How to complete this task
Wherever a line of the listing holds the string "Click", copy that line.

Study material
☆ ☆ ☆ ☆ ☆ ☆ ☆
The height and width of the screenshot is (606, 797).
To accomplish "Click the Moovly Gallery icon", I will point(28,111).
☆ ☆ ☆ ☆ ☆ ☆ ☆
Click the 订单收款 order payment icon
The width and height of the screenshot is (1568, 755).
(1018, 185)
☆ ☆ ☆ ☆ ☆ ☆ ☆
Task solution
To accomplish "Click the Moovly Gallery icon", I will point(28,111).
Click the 订单收款 order payment icon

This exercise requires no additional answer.